There was no claim of responsibility, but Kurdish rebels and Islamic militants are active in Istanbul.
The intended target of the attack appeared to be a police vehicle carrying 21 officers that was just passing the site where the blast occurred, said Police Chief Huseyin Capkin.
The bus came to a halt some 50 yards (meters) away, said one witness said. Forensic teams quickly covered it in blue nylon sheets as experts searched a cordoned-off area for fragments of the bomb.
NTV television, without citing sources, said the bomb was similar to another device that had exploded on a bicycle near a bus stop in Istanbul last year, wounding eight people, including a police officer.

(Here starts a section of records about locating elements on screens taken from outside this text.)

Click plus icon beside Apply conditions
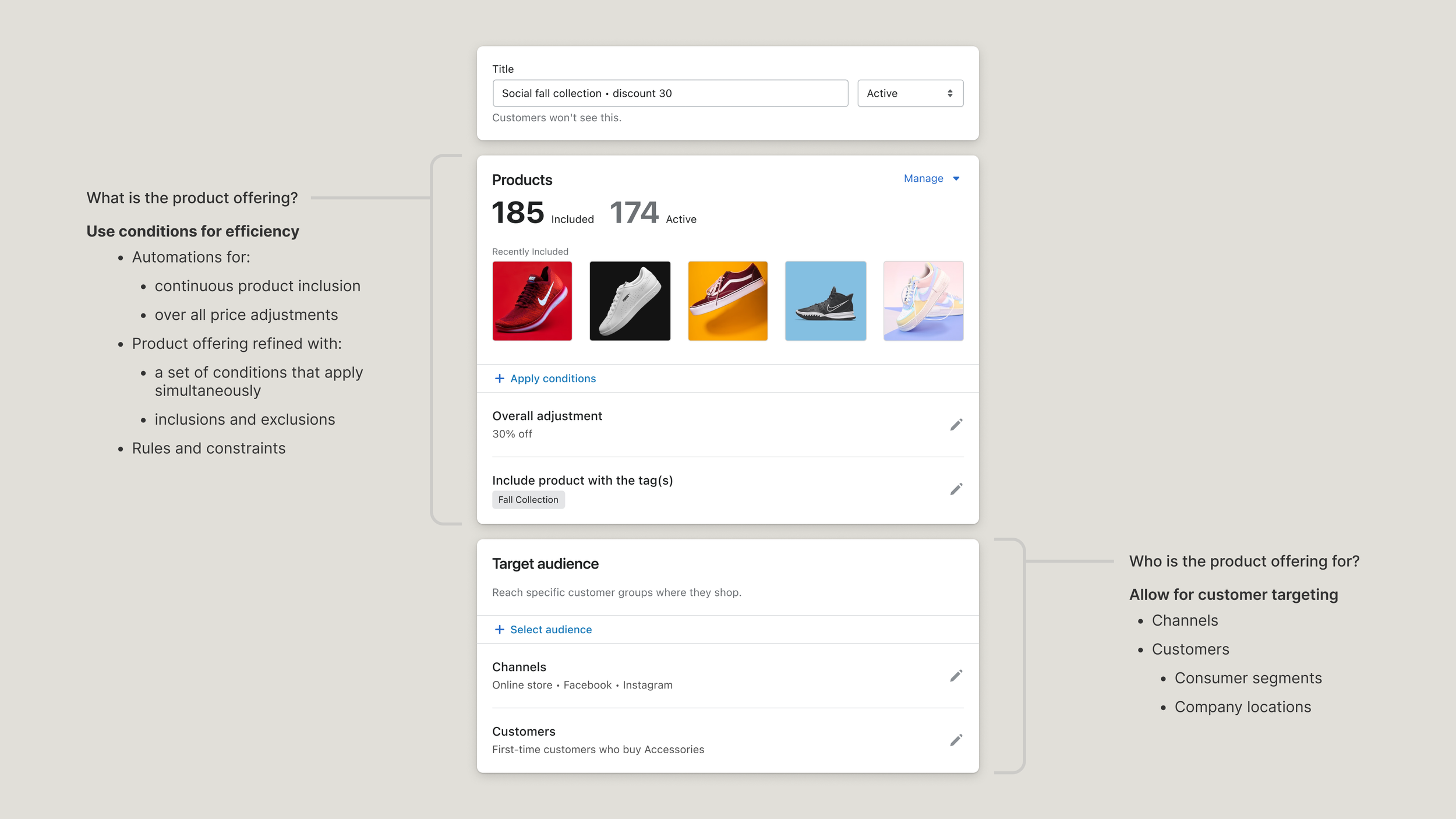 pos(499,379)
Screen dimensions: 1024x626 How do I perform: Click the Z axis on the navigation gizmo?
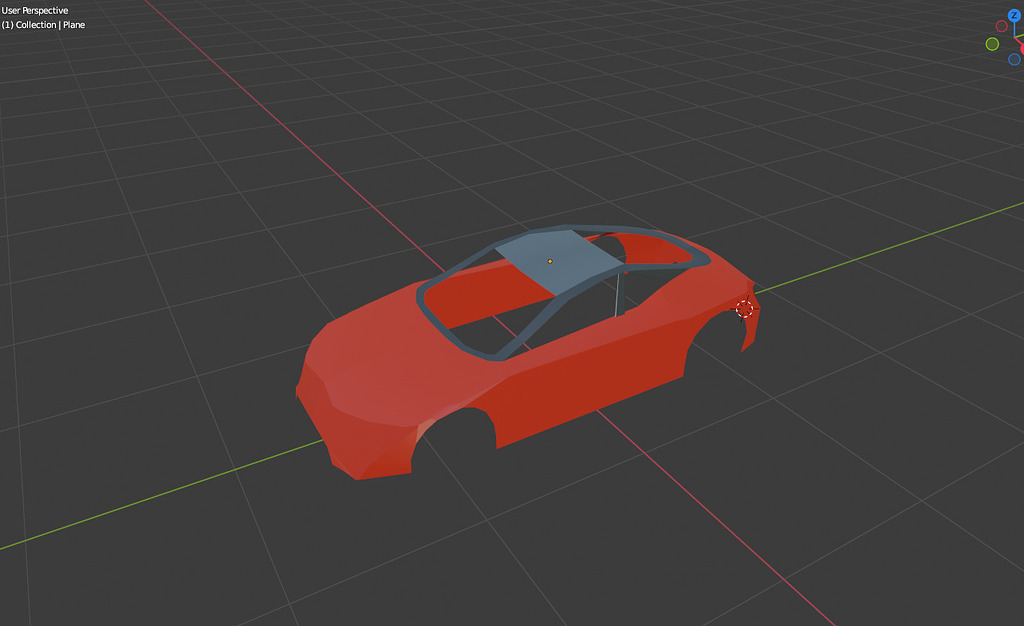[1014, 15]
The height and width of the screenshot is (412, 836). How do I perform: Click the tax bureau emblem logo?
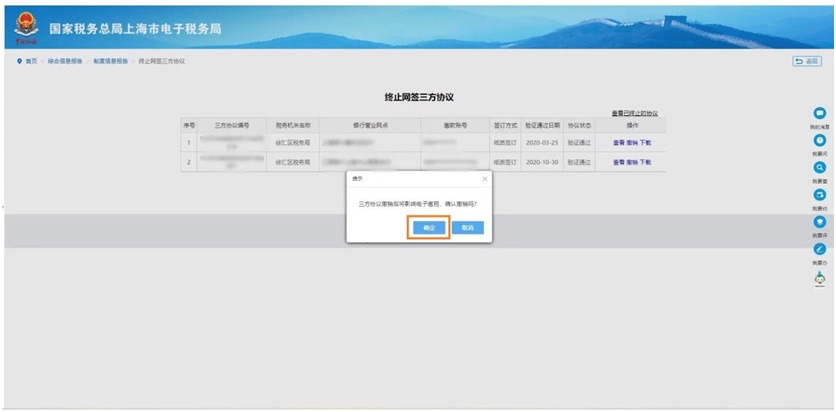(x=25, y=31)
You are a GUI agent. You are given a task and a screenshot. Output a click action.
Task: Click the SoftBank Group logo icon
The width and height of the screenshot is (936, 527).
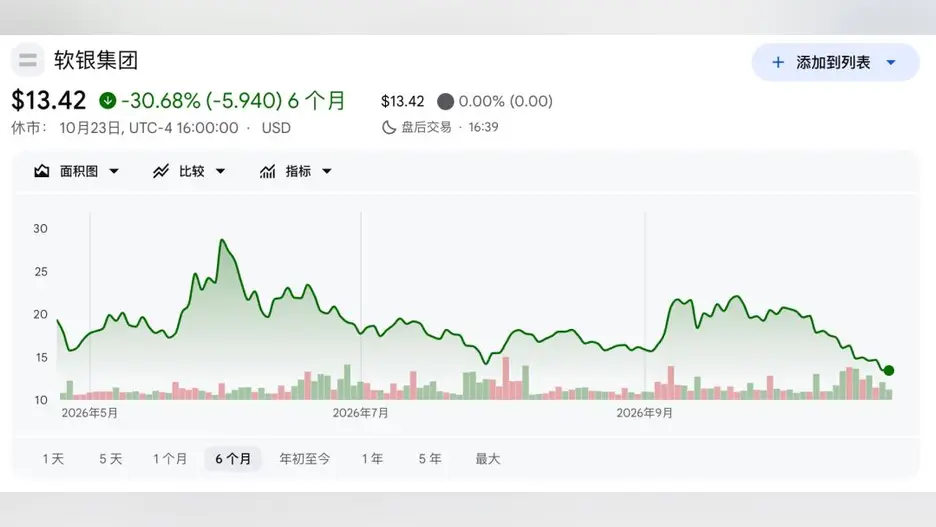(x=27, y=60)
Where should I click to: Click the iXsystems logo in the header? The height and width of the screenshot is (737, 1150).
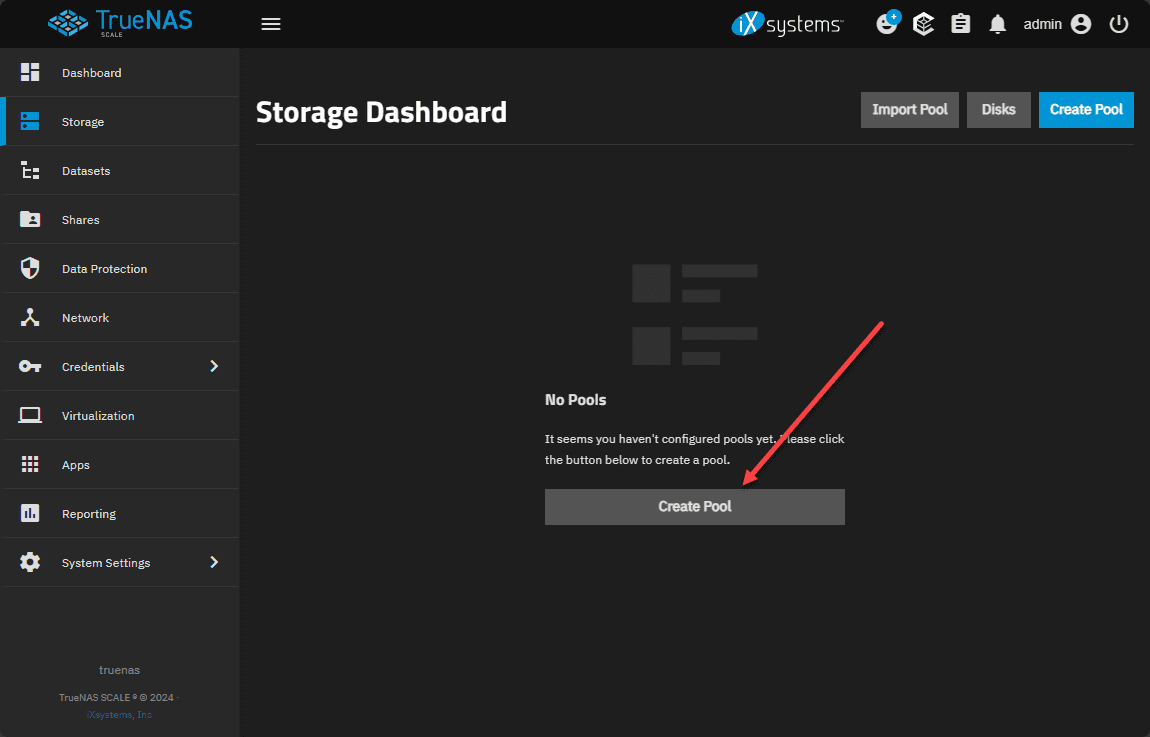(787, 23)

The government at the time said the attack resembled a Kurdish rebel operation.
In 2007, bombs mounted on bicycles exploded in the mostly Kurdish city of Diyarbakir in southeastern Turkey and in the western coastal city of Izmir. Authorities blamed Kurdish rebels for those attacks, which killed one person and wounded about 20.
Thursday’s blast occurred amid escalating calls by Turkish Kurds for autonomy and other rights and a police crackdown on suspected affiliates of the Kurdish rebel group PKK.
The rebel group also had said that Turkey would face more violence, if it did not halt its military drive against the autonomy-seeking rebels.
The guerrillas took up arms in 1984, and tens of thousands of people have died in the conflict. Much of the violence centers on the predominantly Kurdish southeast of the country, with rebels resupplying and sheltering in bases across the border in northern Iraq.